[[ Records to use, beginning ]]

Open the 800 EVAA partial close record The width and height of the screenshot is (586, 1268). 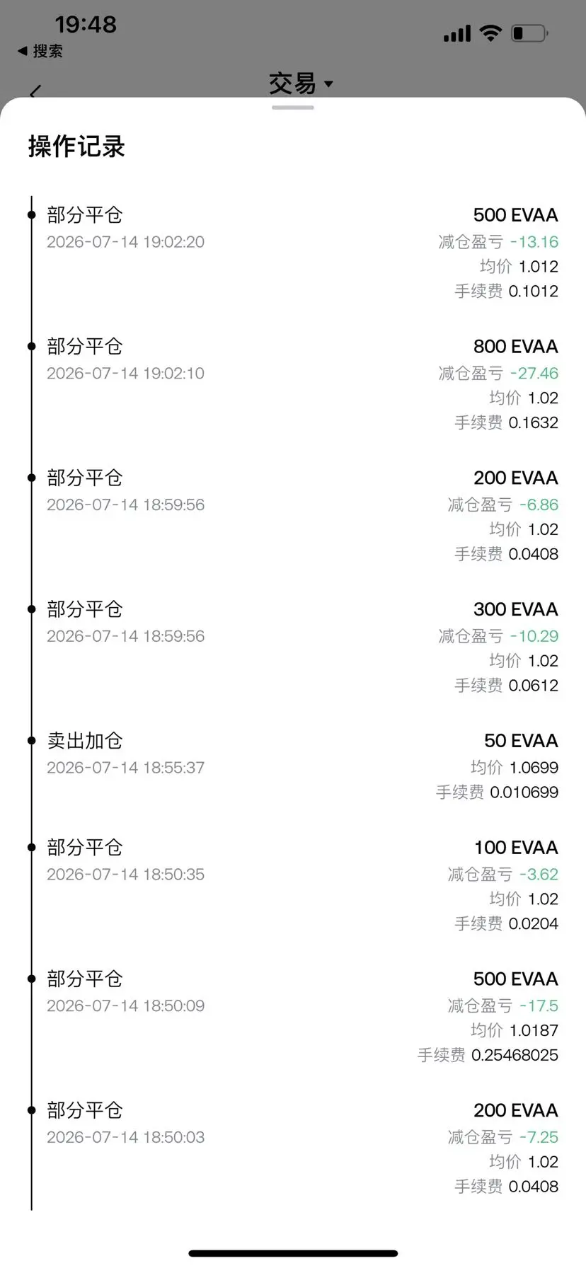(293, 384)
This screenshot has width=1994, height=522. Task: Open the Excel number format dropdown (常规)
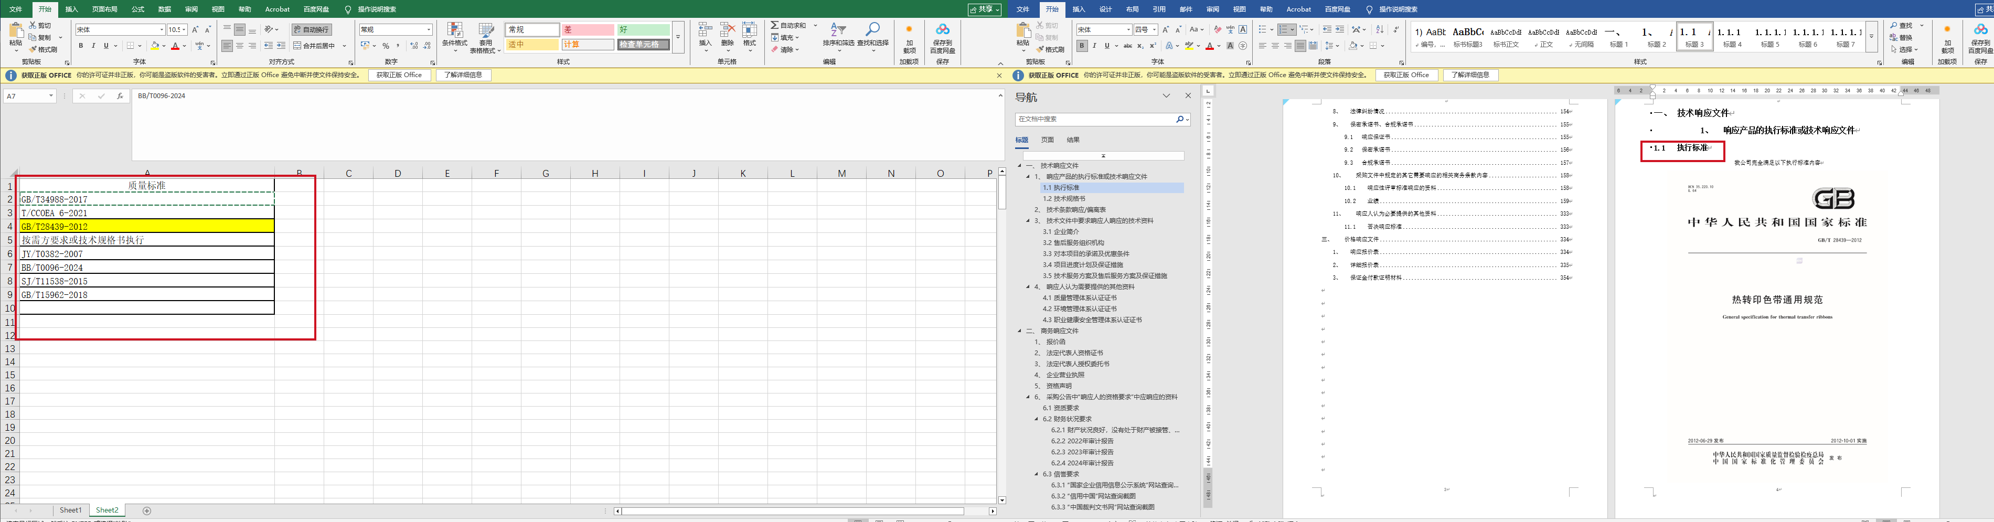coord(429,29)
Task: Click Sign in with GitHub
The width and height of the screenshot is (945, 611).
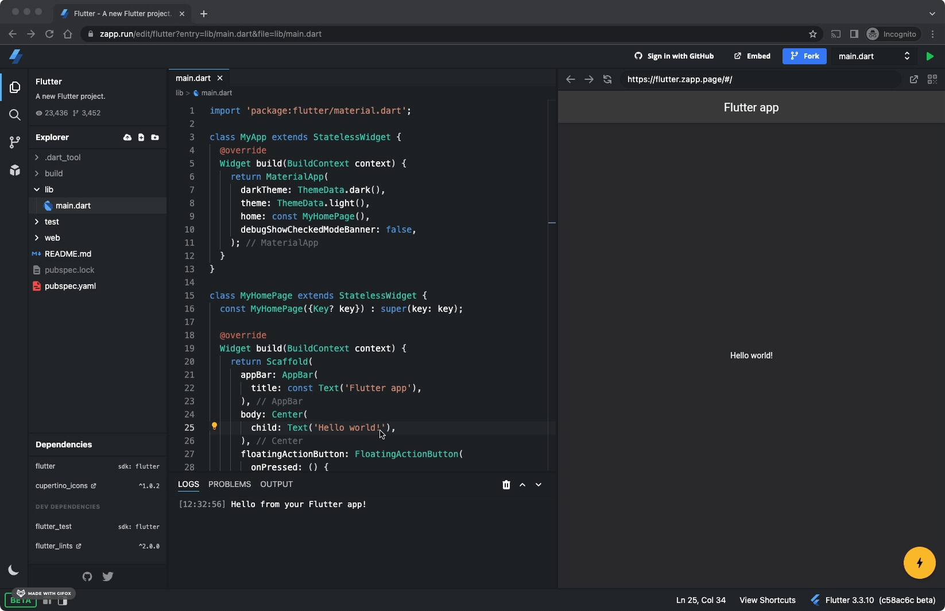Action: [674, 56]
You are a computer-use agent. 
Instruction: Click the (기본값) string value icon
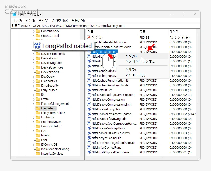point(90,37)
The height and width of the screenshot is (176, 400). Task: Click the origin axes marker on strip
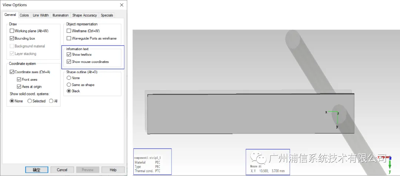[334, 118]
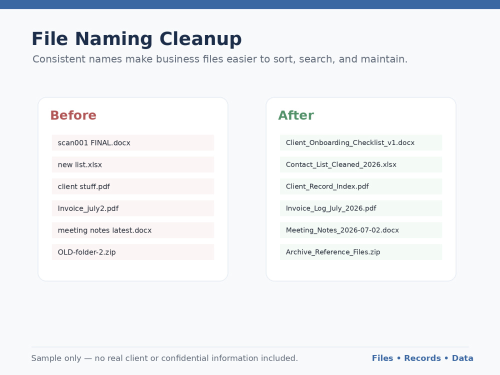Click the After heading

pos(296,115)
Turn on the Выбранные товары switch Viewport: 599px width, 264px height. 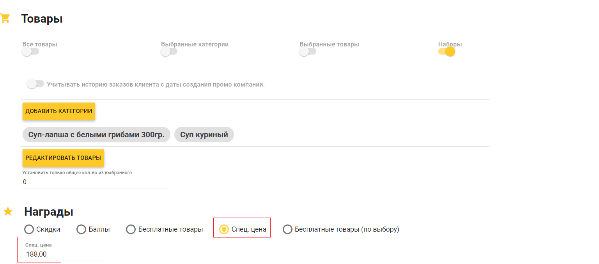click(x=308, y=51)
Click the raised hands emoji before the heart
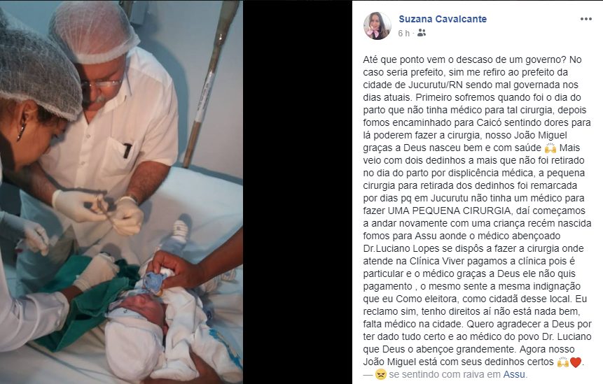 (x=562, y=362)
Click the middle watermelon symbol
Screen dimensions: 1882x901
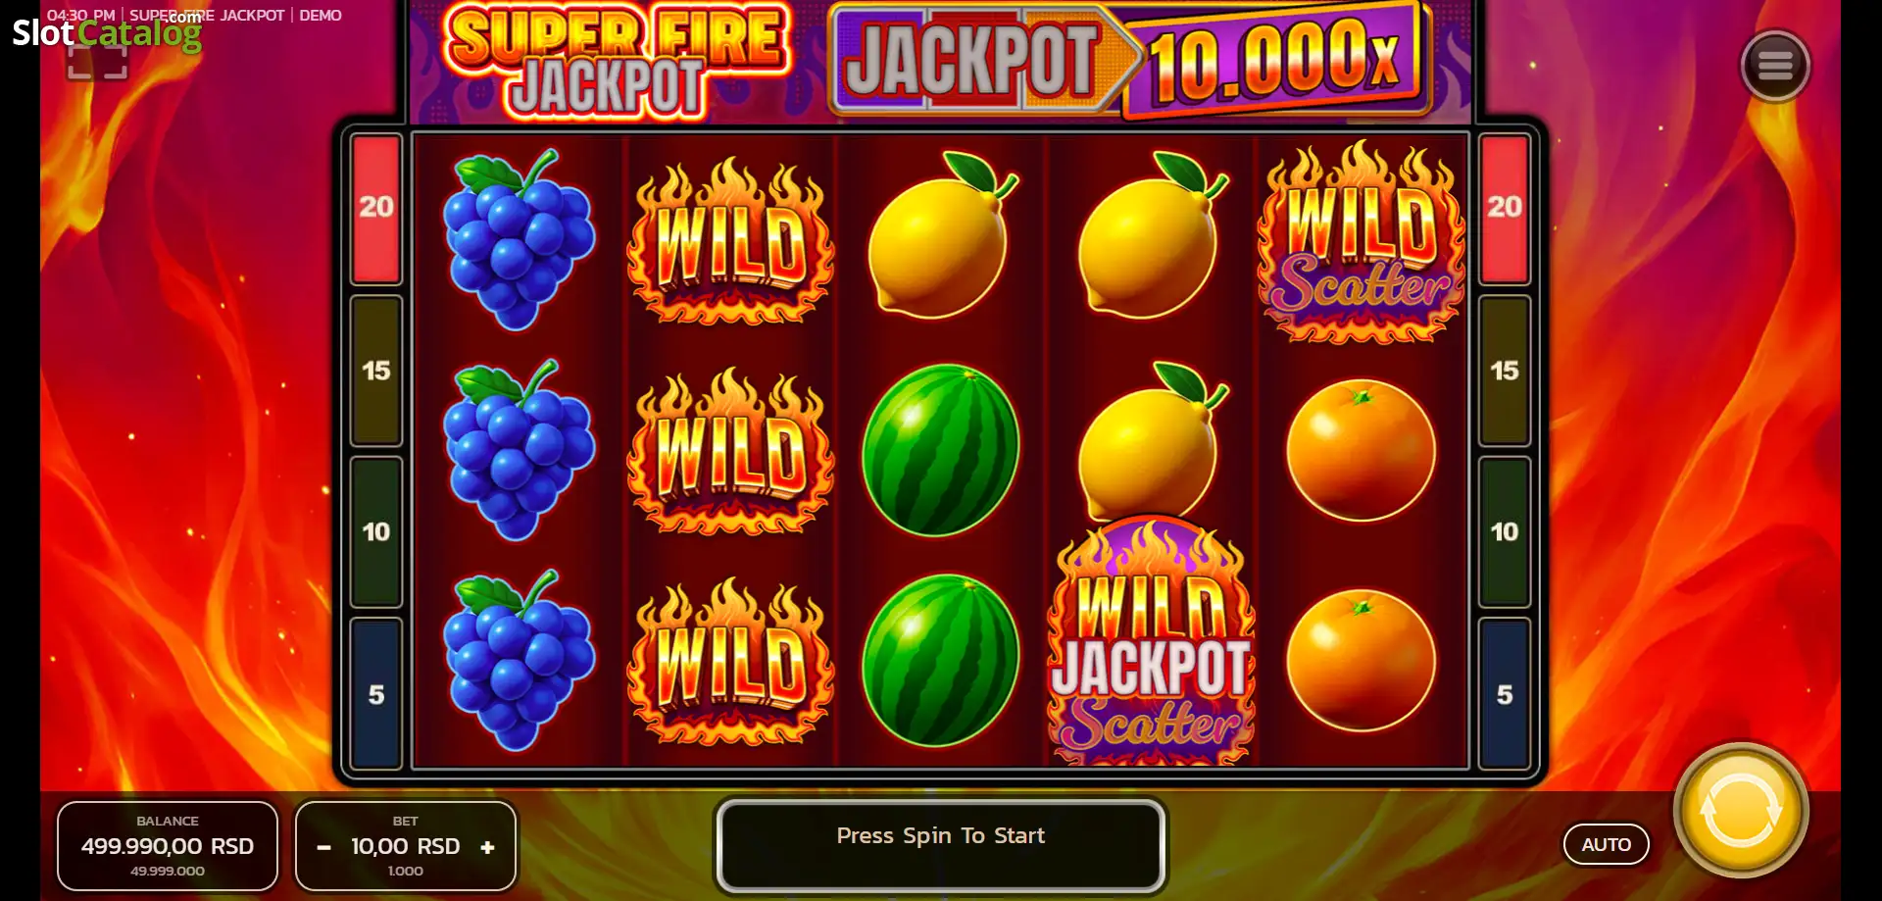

[[ Records to use, end ]]

• Problem requirements: Give exactly the lines above that run from the line with "This screenshot has" to the line with "You are a computer-use agent.", both included, leaving every picture out.

• Answer to the exercise:
This screenshot has width=1994, height=522. Task: Open the Excel number format dropdown (常规)
coord(429,29)
Task: Click Sign in with GitHub
The width and height of the screenshot is (945, 611).
Action: [674, 56]
You are a computer-use agent. 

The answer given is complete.